Prompt ::
Your answer should consist solely of the lines from the one containing "(в исполнении ) (805, 757)" through the end of the entries below, duplicated exactly.

Collected data entries ::
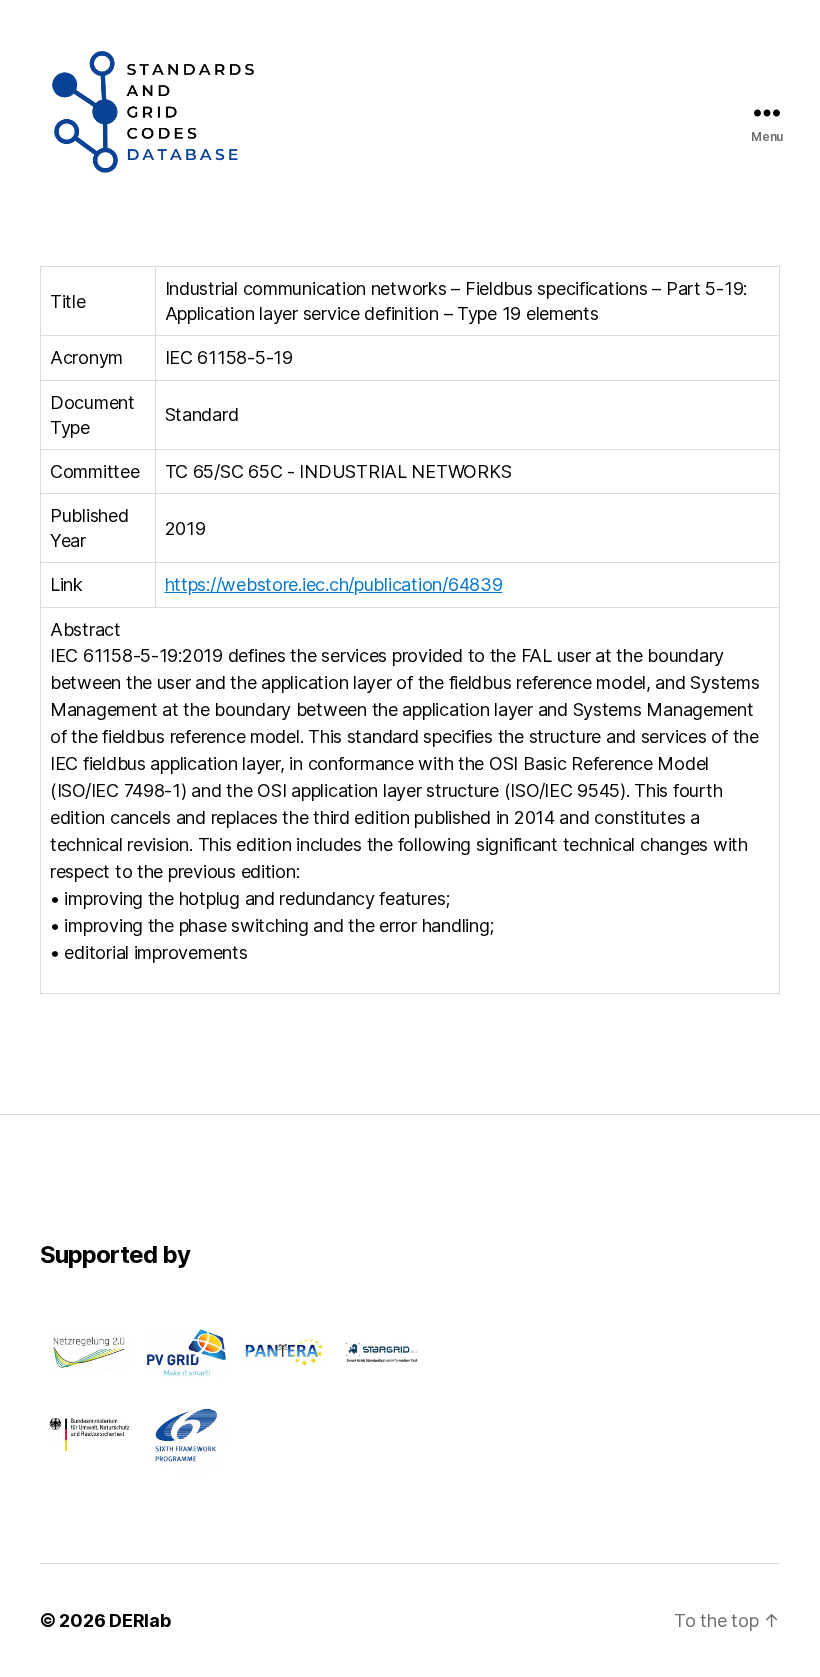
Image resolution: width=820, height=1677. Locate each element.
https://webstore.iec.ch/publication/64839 (334, 584)
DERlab (139, 1620)
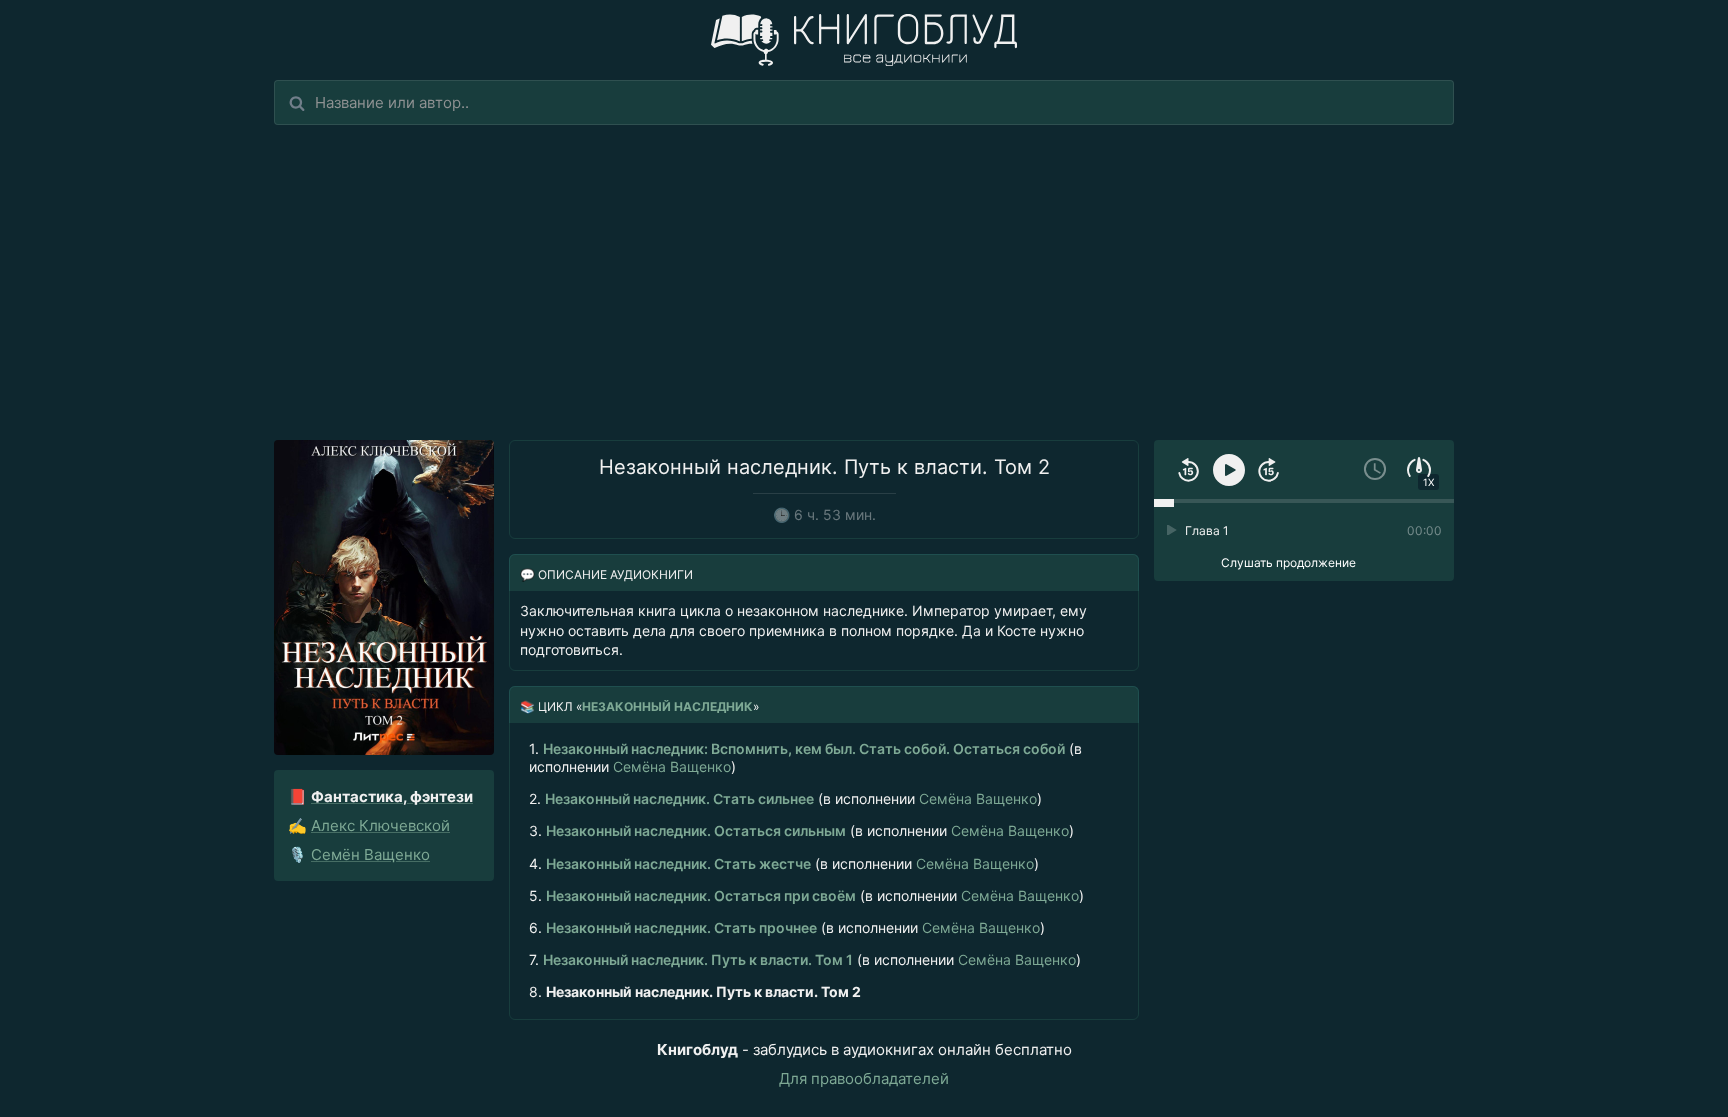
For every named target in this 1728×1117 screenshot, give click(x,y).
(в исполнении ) (805, 757)
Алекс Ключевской (380, 825)
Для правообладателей (864, 1078)
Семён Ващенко (370, 854)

Result of the exercise ::
(в исполнении ) (805, 757)
Алекс Ключевской (380, 825)
Для правообладателей (864, 1078)
Семён Ващенко (370, 854)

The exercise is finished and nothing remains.